Our approach employs a Language Modeling (LM) technique that operates on discrete speech representations. It utilizes word-piece tokenization for improved text processing, allowing for better handling of the complexities of the Hebrew language. The system leverages large-scale weakly supervised data, comprising approximately 5,000 hours of in-the-wild recordings. This innovative method combines Auto-Regressive (AR) and Non-AutoRegressive (NAR) models for efficient token prediction, resulting in high-quality speech output. Additionally, the system features rapid speaker adaptation through acoustic prompting, enhancing its versatility and usability.
Advantages
- Diacritic-free operation, eliminating errors from diacritic prediction
- Superior context handling for ambiguous pronunciations
- Improved scalability and utilization of large-scale data
- Enhanced performance in naturalness and content preservation
- Flexible speaker adaptation capabilities
- End-to-end approach combining text processing and speech generation
- Outperforms baseline methods (MMS and Overflow) in objective metrics and human evaluations
- Open-source contribution, fostering further research
- Paper: https://arxiv.org/pdf/2407.12206
- Demo & code: https://github.com/slp-rl/HebTTS
Opportunity
This diacritic-free Hebrew TTS system addresses a significant market gap for high-quality Hebrew speech synthesis. It offers commercialization potential across various industries and can be extended to languages with similar challenges. Our business strategy includes:
1) Providing model improvements and support based on user feedback, ensuring continuous enhancement of the system.

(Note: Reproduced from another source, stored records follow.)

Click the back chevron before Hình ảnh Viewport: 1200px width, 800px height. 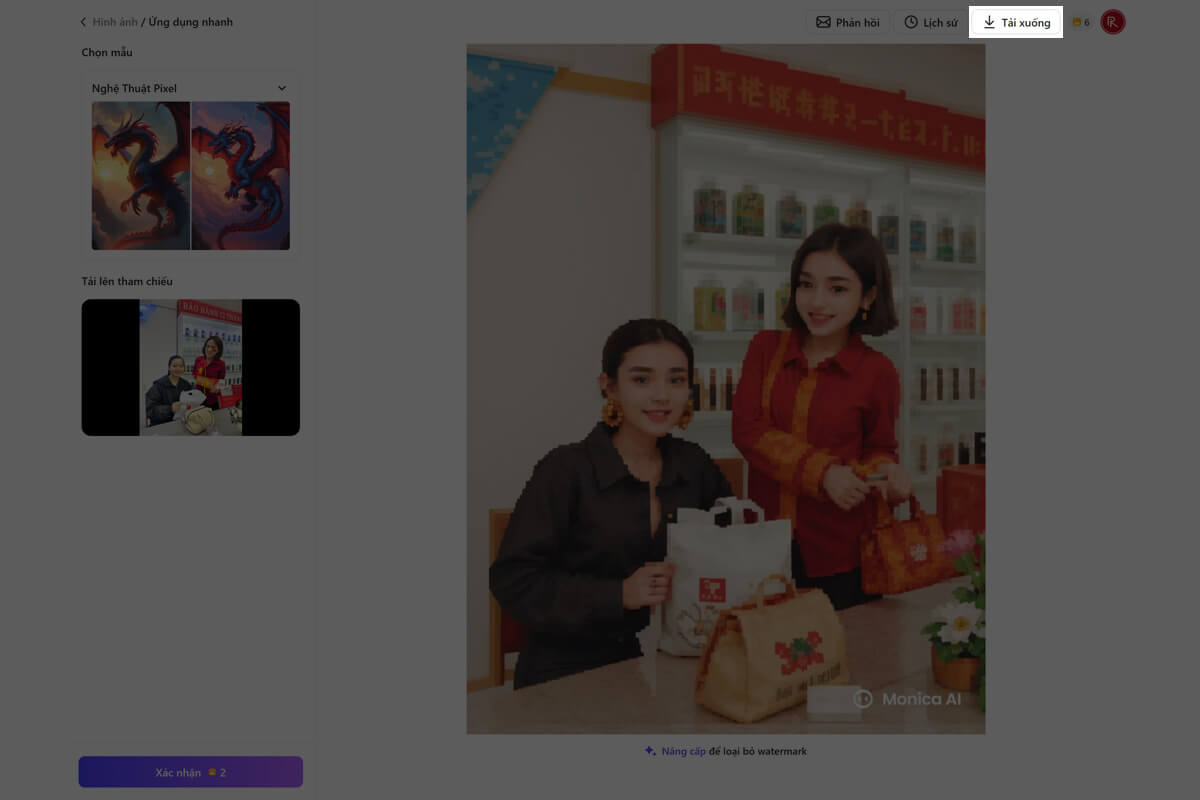tap(83, 22)
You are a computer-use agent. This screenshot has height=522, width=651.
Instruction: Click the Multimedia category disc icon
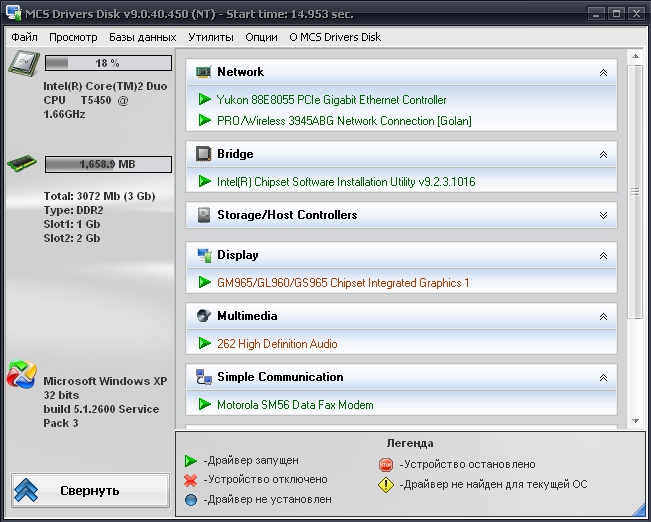tap(203, 316)
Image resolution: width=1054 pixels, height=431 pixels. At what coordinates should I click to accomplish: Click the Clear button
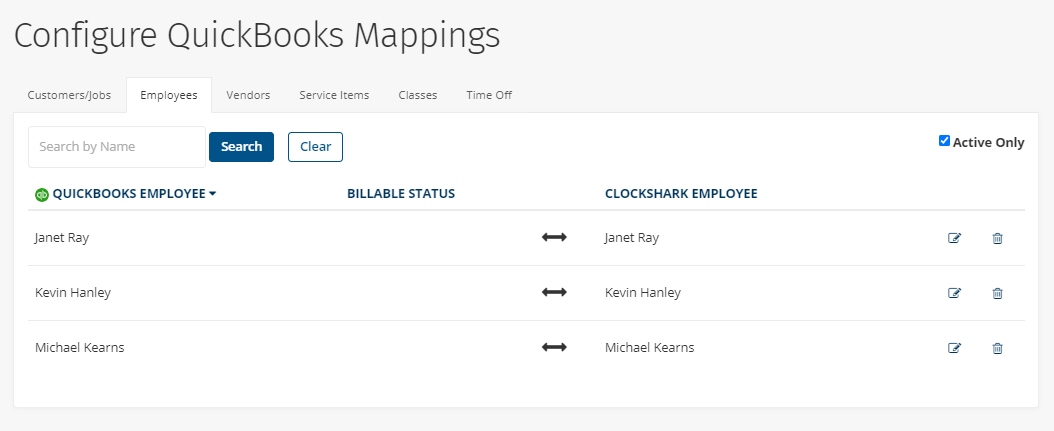coord(315,147)
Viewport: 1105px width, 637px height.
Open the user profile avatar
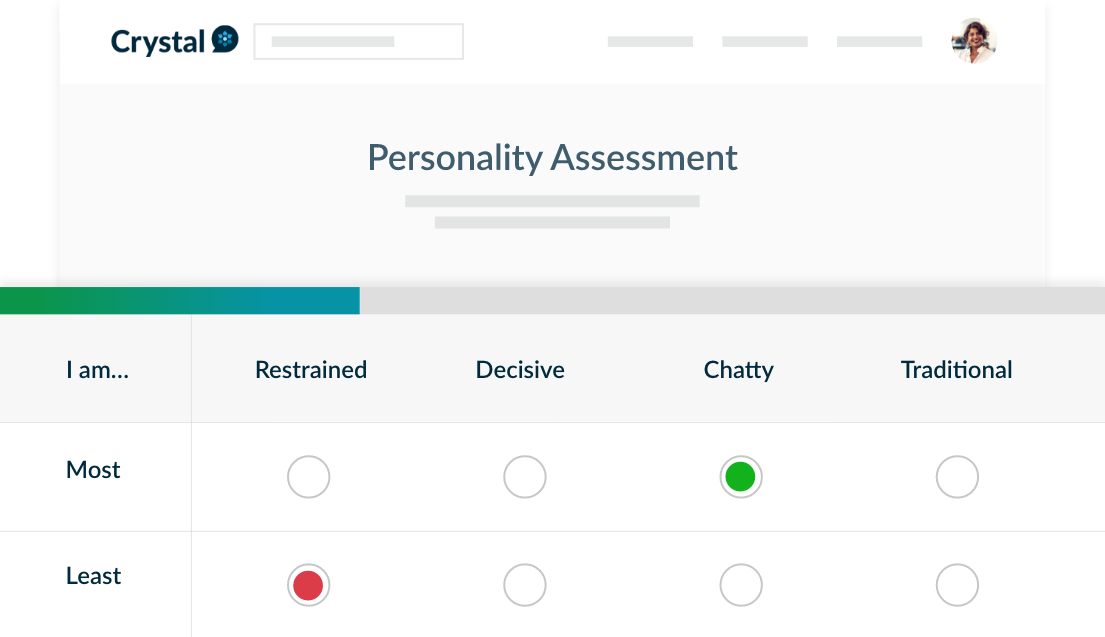tap(973, 41)
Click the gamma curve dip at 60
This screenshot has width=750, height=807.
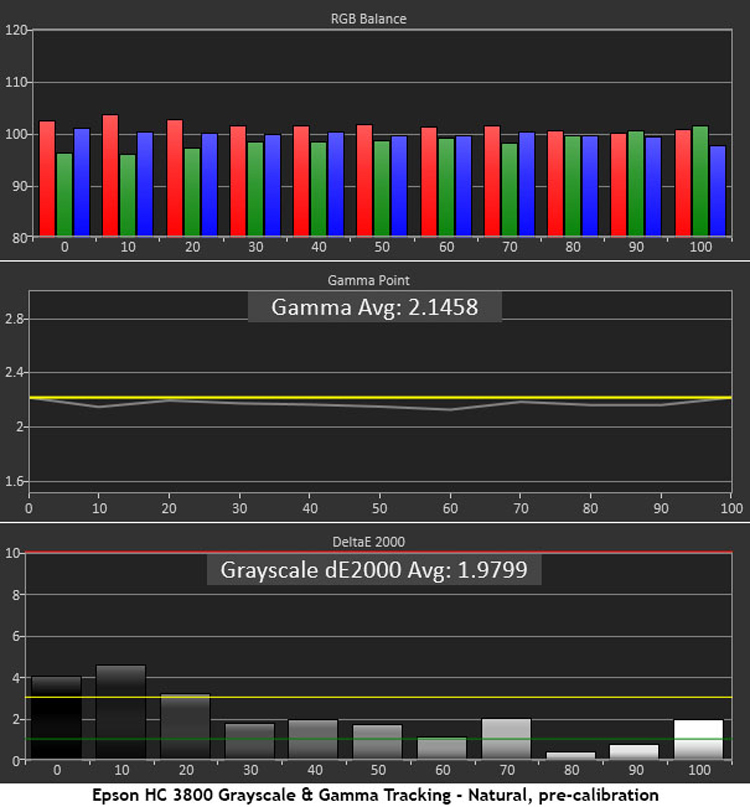click(452, 409)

2) Offering improved versions to existing customers at preferential rates, incentivizing long-term partnerships.
3) Facilitating knowledge transfer through tutorials, enabling companies to optimize such models in-house.
Opportunities exist for collaboration with tech companies, the development of specialized applications in education, media, and accessibility, and further research to enhance controllability and inference speed. The open-source nature of the project encourages ongoing advancements in the field of speech technology.